Antisemitism, and conspiracy theories about Jews infiltrating governments and financial institutions have been around for thousands of years. But it took the Nazi’s systematic extermination of six million Jews to trigger enough world guilt, that even the British, no friends to Jews prior to World War II, concluded that surviving Jews deserved a homeland of their own. They dusted off the Balfour Declaration and pushed the creation of Israel through the United Nations.
In one of the most bafflingly stupid decisions ever made, the fledgling UN created Israel in a desert with almost no natural resources surrounded by enemies that have screamed “Death to Israel” ever since. No need to catalog all the wars Israel has had to fight or the constant state of war that exists along Israel’s borders with Hamas-controlled Gaza, Hezbolah-controlled southern Lebanon, and Syria. Over the span of Israel’s existence, innocent Israeli civilians have been besieged by constant, unprovoked rocket attacks. The common denominator in all that is Iran which has spread terrorism through the Middle East for decades.
While many Israelis would prefer to live in peace with their neighbors, Prime Minister Benjamin Netanyahu scuttled every attempt to create a Palestinian state and a lasting peace. As a young boy and a teenager, Netanyahu lived in Philadelphia, and later, graduated from MIT and worked for a Boston Consulting group. Sounding like a Jew from New York, he became the darling of American Jews and was instrumental in garnering and preserving American support for Israel.
America’s seventy-five-year long commitment to Israel built Netanyahu’s popularity in Israel and the United States. But over time, he grew more extreme and nationalistic and became a ruthless, power-obsessed politician. Once a champion of Israel’s growth and prosperity, he is now extremely unpopular at home, and has been indicted on felony charges by Israeli courts for corrupt business practices. It’s no coincidence that he and Donald Trump are political allies.
When Iran-backed Hamas murdered, wounded, raped, and kidnapped thousands of Israeli civilians last October 7th, everyone including Hamas and Iran knew exactly what Israel’s, that is, Netanyahu’s response would be. He formed an emergency war cabinet that controlled the government and protected him from criminal prosecution. On October 7th and every day since, Netanyahu vowed that Israel will not end its invasion of Gaza until Hamas is destroyed.

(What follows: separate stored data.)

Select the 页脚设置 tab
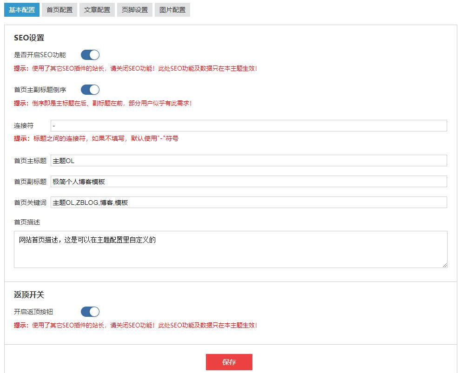462x373 pixels. [135, 10]
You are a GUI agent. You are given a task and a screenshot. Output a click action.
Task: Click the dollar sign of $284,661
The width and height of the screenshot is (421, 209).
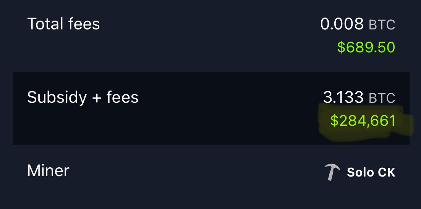[x=334, y=121]
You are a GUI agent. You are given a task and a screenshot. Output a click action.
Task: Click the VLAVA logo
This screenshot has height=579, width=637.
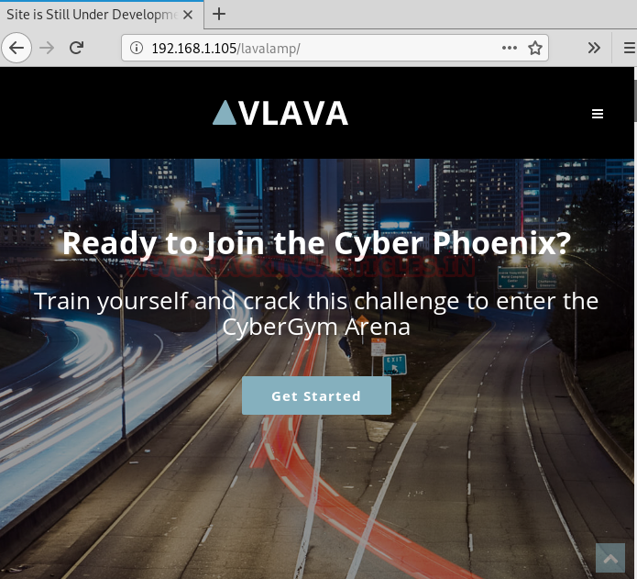[x=280, y=113]
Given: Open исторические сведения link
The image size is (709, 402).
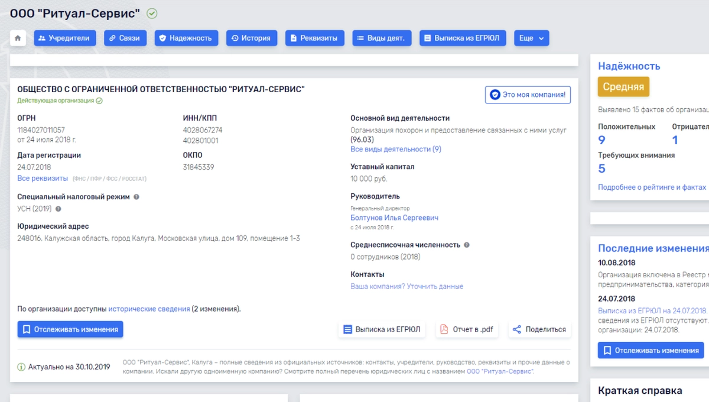Looking at the screenshot, I should (149, 309).
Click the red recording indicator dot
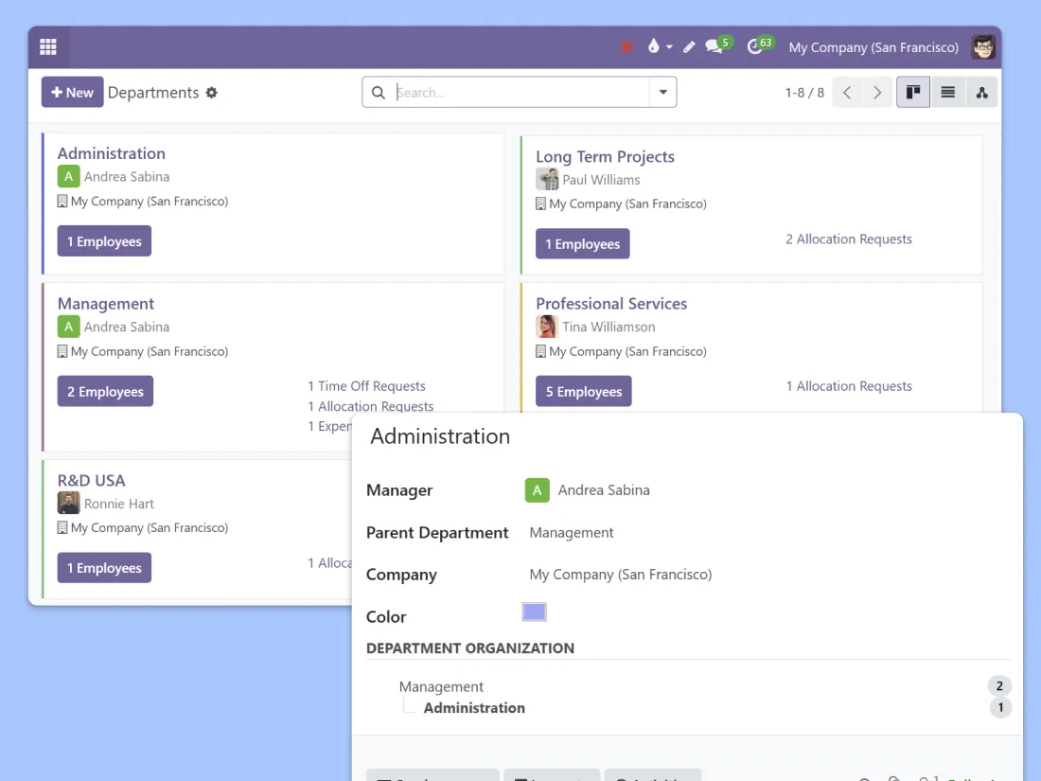This screenshot has height=781, width=1041. point(626,47)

At first, that goal seemed both reasonable and justified, but Netanyahu’s callous disregard of the lives of Palestinian civilians in Gaza has eroded American and European support for his war of revenge. It has also eroded support for Israel among American politicians. Netanyahu strained his relationship with the United States, and created a tinderbox that could explode the Middle East. The final straw was an attack on the Iranian consulate in Damascus. Netanyahu has demonstrated he has no limits or filters, and that he cannot be relied upon as a stable, rational ally.
Last month, Vice President Kamala Harris met with Israeli opposition leader Benny Gantz. Last week, Israeli opposition leader Yair Lapid came to Washington to meet Secretary of State Antony Blinken, Senate Majority Leader Chuck Schumer, and SC Senator Lindsey Graham. I’d love to have been a fly on the wall during those meetings.
Netanyahu is now a threat to the existence of Israel, the entire Middle East, and American interests. He believes that millennia of antisemitism and attempted genocide justify actions that risk plunging the world into nuclear war. He thinks he is the Judean God who destroys cities and floods the planet when he deems his enemies deserving of death. By provoking Iran and placing military and intelligence officers in every western country on guard against attack, he believes he can blackmail President Biden and our Congress into continuing to arm his war on Hamas. He’s wrong!
It’s a dilemma for Biden, but politics must take a backseat to pragmatic reality. Biden must re-affirm his full support for Israel and its people, but inform Netanyahu’s war cabinet that as long as Netanyahu continues as Prime Minister, there will be no further arms shipments to Israel. Our government claims it never gets involved in foreign regime changes, but that’s nonsense. The time has come to force Netanyahu’s ouster, for the good of Israel and the world.